• **EXERCISE MATERIAL**
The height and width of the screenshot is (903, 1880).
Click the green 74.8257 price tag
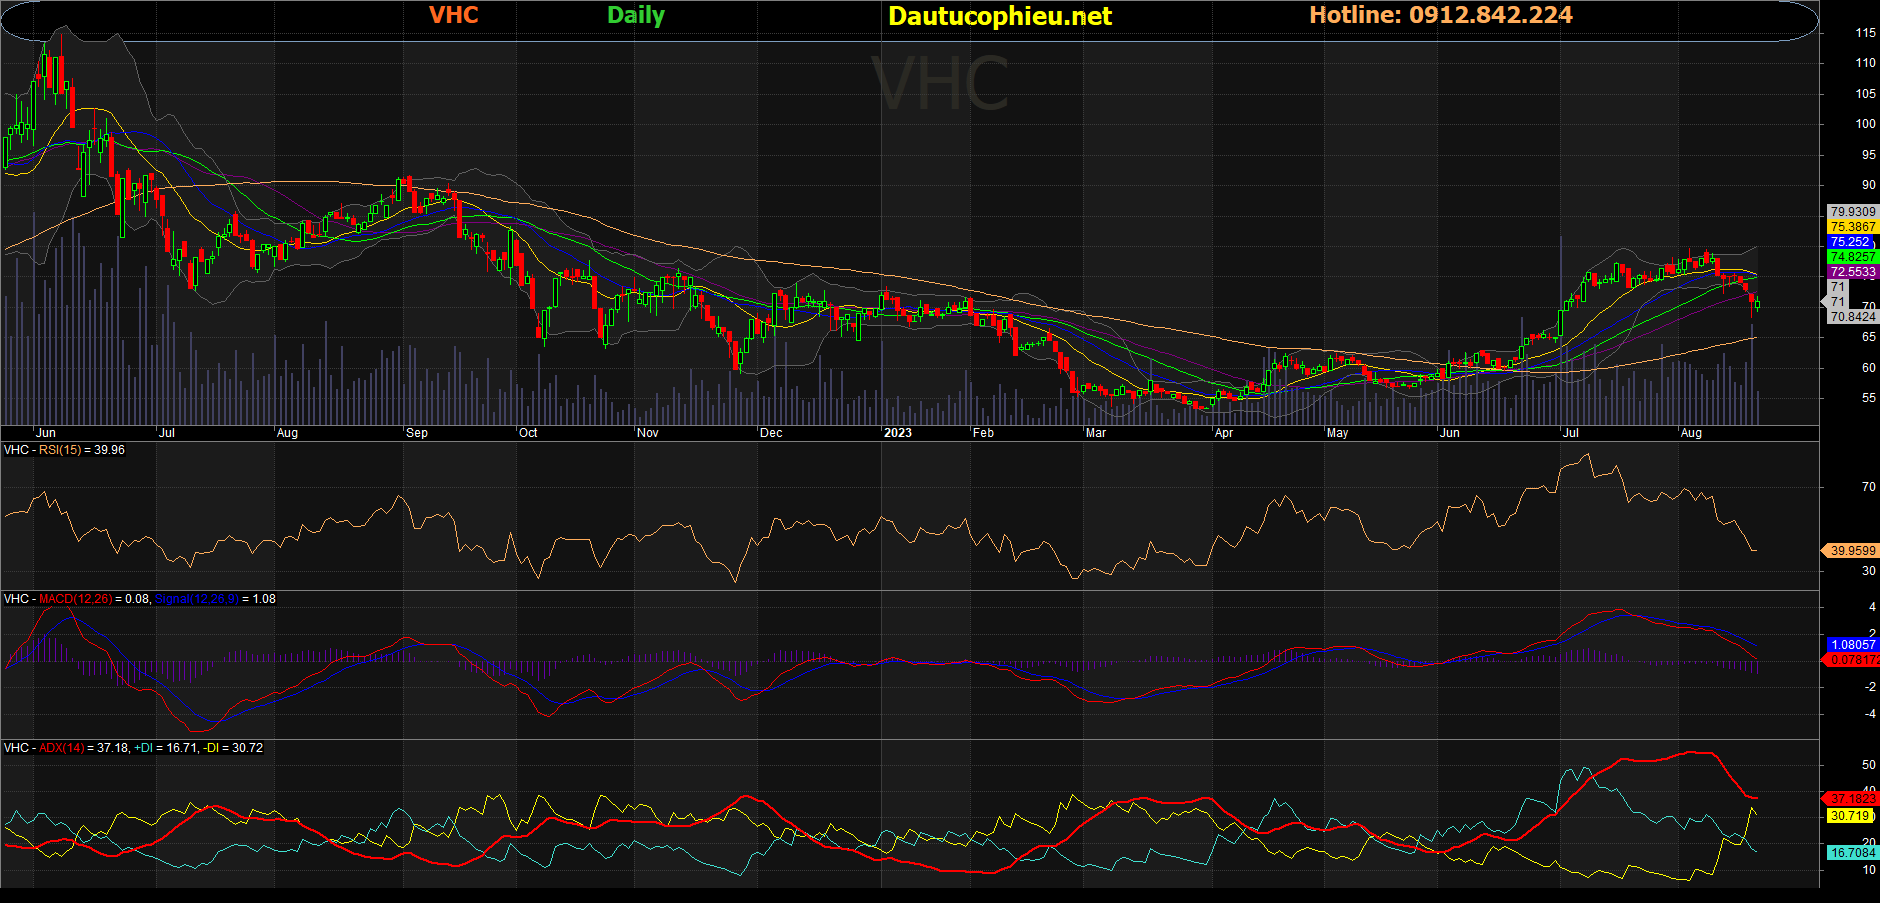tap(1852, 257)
---
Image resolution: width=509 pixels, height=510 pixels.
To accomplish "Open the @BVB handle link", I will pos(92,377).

• **PROBLEM REQUIREMENTS**
Can you copy the listing from the line containing "The height and" through the line containing "tap(1852, 257)", leaving the pictures out?

• **CORRECT RESPONSE**
The height and width of the screenshot is (903, 1880).
Click the green 74.8257 price tag
tap(1852, 257)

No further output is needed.